Sunday, November 18, 2012

Day 14 - November 17th - Okefenokee National Wildlife Refuge

Uh, roger that.

Spent a good part of today looking for gators.  I don’t say that very often. 

I staked out Alligator Pond from the comfort (and safety) of the GDB.  Sadly, I didn’t see a single large reptile.    

The sun showed up!

After breakfast I took the pretty drive to the Refuge’s Visitors’ Center. 
They had some interesting exhibits.  This was my favorite. 

It gives the perspective of being underwater looking up at a big ole alligator belly.  And lots of other flora and fauna further down the food chain. 

This refuge encompasses a massive piece of land at over 400,000 acres.  I’ve not seen a habitat like it before.  It’s not really a swamp but more a “liquid prairie”.  Land of the Trembling Earth, as it's known.  If you ever find yourself questioning the diversity and tenacity of life on our planet, come see.  It’s a complex eco-system, and all about adaptation and survival.

Next, I followed Judy’s trail to the Cane Boil at the Chesser Island Homestead.  This is a restored homestead that gives a glimpse into the life of swamp people.  (I’m sure there is another name for folks who inhabited this area, but you get the idea). 

The home has a traditional syrup shed that was put to good use today.  The process is pretty simple, really. 

The cane gets crushed

It's so easy a little girl, a horse, and two government employees can do it!

The extracted syrup then goes in a large vat and is heated by a wood fire until it’s a big bubbly cauldron.  After a few hours, the process of evaporation leaves you with just syrup. 

We got to sample some of the cane syrup on biscuits.  Sorry no photos - it all happened so fast!  

There was a bluegrass band

playing that haunting tune There Is A Time For Us To Wander.   Here's some audio. 

Then the 4th generation Chesser ladies broke into song.  They had impressive harmony!

• • • • • • •

Required actions:
a. Write out the passage of the Okefenokee blog post between "Day 14 - November" and "was my favorite.", inclusive.
b. Answer these questions about the Okefenokee blog post:
(i) How many acres does the refuge cover?
(ii) Which pond did the writer watch for alligators?
(iii) What tune was the bluegrass band playing?
c. Proceed with the Okefenokee blog post, picking up after its final sentence.

• • • • • • •

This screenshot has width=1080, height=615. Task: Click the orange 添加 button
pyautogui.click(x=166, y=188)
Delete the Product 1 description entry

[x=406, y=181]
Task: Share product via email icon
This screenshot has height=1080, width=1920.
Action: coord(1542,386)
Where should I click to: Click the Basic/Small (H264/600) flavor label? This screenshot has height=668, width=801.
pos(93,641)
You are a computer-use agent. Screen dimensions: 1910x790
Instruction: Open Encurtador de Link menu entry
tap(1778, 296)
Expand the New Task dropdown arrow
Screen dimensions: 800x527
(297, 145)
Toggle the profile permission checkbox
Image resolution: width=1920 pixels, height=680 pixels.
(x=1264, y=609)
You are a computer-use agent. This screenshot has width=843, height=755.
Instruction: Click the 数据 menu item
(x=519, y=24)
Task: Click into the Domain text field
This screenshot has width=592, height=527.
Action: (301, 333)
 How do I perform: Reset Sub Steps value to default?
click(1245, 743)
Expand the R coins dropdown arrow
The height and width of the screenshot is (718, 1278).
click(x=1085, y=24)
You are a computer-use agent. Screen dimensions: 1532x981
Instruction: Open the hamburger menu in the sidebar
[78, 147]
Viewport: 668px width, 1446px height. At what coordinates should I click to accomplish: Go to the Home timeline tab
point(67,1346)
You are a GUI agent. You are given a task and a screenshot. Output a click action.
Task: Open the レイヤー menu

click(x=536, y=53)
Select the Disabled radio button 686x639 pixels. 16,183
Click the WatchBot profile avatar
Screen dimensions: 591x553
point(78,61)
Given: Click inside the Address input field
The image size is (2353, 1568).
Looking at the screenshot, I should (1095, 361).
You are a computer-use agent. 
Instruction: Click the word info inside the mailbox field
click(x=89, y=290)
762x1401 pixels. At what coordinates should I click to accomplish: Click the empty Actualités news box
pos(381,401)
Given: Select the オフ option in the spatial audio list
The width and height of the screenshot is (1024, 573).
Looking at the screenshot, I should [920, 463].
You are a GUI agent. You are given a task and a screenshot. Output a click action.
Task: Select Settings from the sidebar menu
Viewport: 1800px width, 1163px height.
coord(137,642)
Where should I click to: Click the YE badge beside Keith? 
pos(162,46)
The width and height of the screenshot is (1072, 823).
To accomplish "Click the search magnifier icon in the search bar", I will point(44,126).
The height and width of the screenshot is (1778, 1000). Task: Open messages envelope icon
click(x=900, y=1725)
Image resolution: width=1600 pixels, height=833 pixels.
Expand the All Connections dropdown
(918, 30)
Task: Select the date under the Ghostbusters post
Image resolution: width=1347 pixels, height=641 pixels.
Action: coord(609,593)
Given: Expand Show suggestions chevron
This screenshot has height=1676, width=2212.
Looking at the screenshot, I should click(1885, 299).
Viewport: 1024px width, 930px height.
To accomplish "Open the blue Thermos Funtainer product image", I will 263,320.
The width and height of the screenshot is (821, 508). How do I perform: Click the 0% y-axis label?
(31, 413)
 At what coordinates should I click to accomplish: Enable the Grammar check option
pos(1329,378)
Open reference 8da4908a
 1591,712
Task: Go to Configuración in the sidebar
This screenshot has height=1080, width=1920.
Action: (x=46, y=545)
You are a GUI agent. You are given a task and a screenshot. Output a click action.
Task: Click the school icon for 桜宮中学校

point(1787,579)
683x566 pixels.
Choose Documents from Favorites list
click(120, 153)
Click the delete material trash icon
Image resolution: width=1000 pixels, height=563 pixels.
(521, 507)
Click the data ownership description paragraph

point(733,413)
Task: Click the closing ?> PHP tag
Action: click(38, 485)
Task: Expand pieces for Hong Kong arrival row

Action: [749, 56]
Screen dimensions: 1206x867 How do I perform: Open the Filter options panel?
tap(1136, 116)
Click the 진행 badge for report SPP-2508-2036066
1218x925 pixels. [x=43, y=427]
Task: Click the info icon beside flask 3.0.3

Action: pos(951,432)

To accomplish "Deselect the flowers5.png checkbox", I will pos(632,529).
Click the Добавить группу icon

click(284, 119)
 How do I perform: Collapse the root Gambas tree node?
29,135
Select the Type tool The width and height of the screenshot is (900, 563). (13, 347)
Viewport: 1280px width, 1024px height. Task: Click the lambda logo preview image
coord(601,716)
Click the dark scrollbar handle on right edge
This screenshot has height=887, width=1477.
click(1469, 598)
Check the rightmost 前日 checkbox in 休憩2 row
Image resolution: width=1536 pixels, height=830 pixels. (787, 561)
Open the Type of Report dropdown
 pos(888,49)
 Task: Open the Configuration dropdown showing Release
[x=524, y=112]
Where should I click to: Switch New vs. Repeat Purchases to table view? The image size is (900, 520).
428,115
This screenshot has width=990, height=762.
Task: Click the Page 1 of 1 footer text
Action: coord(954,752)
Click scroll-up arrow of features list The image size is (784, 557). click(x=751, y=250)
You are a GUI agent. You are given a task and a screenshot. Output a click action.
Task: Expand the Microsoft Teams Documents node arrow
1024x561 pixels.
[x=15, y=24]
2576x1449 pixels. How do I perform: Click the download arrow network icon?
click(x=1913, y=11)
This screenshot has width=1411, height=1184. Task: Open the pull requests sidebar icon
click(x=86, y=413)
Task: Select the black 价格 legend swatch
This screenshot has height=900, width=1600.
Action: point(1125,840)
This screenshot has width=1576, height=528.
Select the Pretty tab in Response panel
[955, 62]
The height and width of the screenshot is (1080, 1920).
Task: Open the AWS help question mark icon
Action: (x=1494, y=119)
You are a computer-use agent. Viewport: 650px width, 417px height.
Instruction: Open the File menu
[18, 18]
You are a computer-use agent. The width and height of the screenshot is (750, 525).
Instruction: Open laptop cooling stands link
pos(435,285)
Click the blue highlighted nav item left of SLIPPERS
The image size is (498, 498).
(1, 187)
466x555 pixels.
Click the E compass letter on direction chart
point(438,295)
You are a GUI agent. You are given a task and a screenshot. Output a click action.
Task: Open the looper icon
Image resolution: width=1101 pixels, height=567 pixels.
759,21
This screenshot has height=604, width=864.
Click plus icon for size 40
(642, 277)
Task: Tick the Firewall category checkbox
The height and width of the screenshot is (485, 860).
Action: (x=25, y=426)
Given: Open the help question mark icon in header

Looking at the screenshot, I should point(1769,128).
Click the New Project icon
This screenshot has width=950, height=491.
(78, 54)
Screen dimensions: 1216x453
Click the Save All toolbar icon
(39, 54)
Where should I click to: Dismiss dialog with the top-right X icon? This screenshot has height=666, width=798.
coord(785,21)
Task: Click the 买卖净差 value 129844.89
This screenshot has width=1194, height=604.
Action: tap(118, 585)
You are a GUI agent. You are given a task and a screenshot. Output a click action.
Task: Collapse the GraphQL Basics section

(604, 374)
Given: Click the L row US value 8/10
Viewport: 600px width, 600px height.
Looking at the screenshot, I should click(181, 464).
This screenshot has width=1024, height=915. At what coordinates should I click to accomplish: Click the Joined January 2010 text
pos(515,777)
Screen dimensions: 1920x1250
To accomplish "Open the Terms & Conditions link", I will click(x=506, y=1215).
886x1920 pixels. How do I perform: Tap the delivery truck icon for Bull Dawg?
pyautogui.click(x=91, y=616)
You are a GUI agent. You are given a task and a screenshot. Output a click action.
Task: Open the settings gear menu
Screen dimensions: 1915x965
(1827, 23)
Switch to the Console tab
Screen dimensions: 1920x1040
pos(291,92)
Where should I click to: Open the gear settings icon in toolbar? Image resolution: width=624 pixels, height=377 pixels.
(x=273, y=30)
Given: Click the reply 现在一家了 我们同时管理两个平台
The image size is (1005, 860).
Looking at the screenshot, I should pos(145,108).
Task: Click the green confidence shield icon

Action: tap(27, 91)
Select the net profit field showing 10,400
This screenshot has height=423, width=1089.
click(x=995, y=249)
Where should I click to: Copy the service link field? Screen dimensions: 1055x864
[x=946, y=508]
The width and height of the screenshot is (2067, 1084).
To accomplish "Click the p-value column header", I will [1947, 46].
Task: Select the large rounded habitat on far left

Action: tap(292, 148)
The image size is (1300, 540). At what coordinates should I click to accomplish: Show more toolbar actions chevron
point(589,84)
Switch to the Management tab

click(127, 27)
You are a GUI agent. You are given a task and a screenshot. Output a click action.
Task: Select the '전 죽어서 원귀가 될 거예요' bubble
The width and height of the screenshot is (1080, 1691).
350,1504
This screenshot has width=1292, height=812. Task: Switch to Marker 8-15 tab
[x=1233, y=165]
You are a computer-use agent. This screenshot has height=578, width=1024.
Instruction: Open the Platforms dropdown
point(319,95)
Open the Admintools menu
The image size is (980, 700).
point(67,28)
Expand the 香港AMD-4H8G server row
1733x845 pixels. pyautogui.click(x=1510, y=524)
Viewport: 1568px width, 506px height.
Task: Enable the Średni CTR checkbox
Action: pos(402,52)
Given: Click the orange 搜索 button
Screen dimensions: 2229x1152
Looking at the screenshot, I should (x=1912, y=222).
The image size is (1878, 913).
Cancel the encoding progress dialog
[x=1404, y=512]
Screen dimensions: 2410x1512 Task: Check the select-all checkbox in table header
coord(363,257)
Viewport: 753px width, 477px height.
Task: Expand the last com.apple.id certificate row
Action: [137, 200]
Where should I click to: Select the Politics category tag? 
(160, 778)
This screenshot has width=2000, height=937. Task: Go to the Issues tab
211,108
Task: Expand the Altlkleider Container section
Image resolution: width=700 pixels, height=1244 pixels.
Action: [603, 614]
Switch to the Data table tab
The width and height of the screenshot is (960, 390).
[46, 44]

• • • • • • •

Expected responses:
a.
Day 14 - November 17th - Okefenokee National Wildlife Refuge

Uh, roger that.

Spent a good part of today looking for gators.  I don’t say that very often. 

I staked out Alligator Pond from the comfort (and safety) of the GDB.  Sadly, I didn’t see a single large reptile.    

The sun showed up!

After breakfast I took the pretty drive to the Refuge’s Visitors’ Center. 
They had some interesting exhibits.  This was my favorite.

b.
(i) Over 400,000 acres
(ii) Alligator Pond
(iii) There Is A Time For Us To Wander

c.
Built in the 1920's, the interior of the house is evocative of that era. 

It reminded me so much of homes I was in as a kid in North Alabama. In fact, it smelled like my grandmother’s house. 
By now I was in the mood for some veggies and the Okefenokee Restaurant in Folkston serves them up southern/buffet-style. 

Not my first trip to the buffet line

Really hit the spot!  I wish I had the recipe for that broccoli salad. 

About 3 PM I returned to my campsite and just relaxed.  Sometimes that’s the best part, isn’t it? 

There is a meteor shower in the wee hours of the AM, the moon is crescent, and there is no light pollution here.  (It’s 7 miles to little Folkston, the nearest town).  However, I fear the cloud cover that moved in this afternoon will preclude any viewing.  But maybe some of you can see the show?    

I start the journey home tomorrow and, while I can’t wait to see my family, I dread putting the GDB in dry dock even though it’s only for about 5 weeks. 

Have I mentioned that I love it?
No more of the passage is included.